Ganoderic acid a alleviates Aβ-induced HT22 cell apoptosis through the ERK/MAPK pathway: a system pharmacology and in vitro experimental validation.

Alzheimer's disease (AD) is a neurodegenerative disorder that occurs with aging. Ganoderma lucidum (Curtis.) P. Karst. (G. lucidum) is a traditional medicinal fungus believed to nourish the brain and anti-aging. Ganoderic acid A (GAA), a triterpenoid from G. lucidum, has demonstrated natural neuroprotective effects. This study aims to explore the therapeutic effect and molecular mechanism of GAA on AD. Systematic network pharmacology identified 95 targets, 8 biological functions, and multiple pathways. The results highlighted MAPK family members as core genes, with MAPK1 (ERK2) showing the highest binding affinity to GAA in molecular docking. In vitro experiments revealed that GAA dose-dependently increased the viability of Aβ-injured HT22 cells and inhibited MAPK pathway-related protein expression.
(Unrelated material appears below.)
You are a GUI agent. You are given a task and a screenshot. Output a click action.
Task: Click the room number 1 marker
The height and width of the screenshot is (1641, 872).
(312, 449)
Similar to FR180204, 100 µM GAA significantly reversed ERK protein expression, oxidative stress markers, and mitochondrial damage in AD cell model. GAA also downregulated cleaved caspase-3 protein levels, apoptosis rates, Aβ and p-Tau expression by inhibiting the ERK signaling pathway. The therapeutic effect of GAA on AD was predicted and validated through network pharmacology and in vitro experiments. The ability of GAA to inhibit apoptosis via the ERK/MAPK signaling pathway positions it as a promising candidate for AD treatment.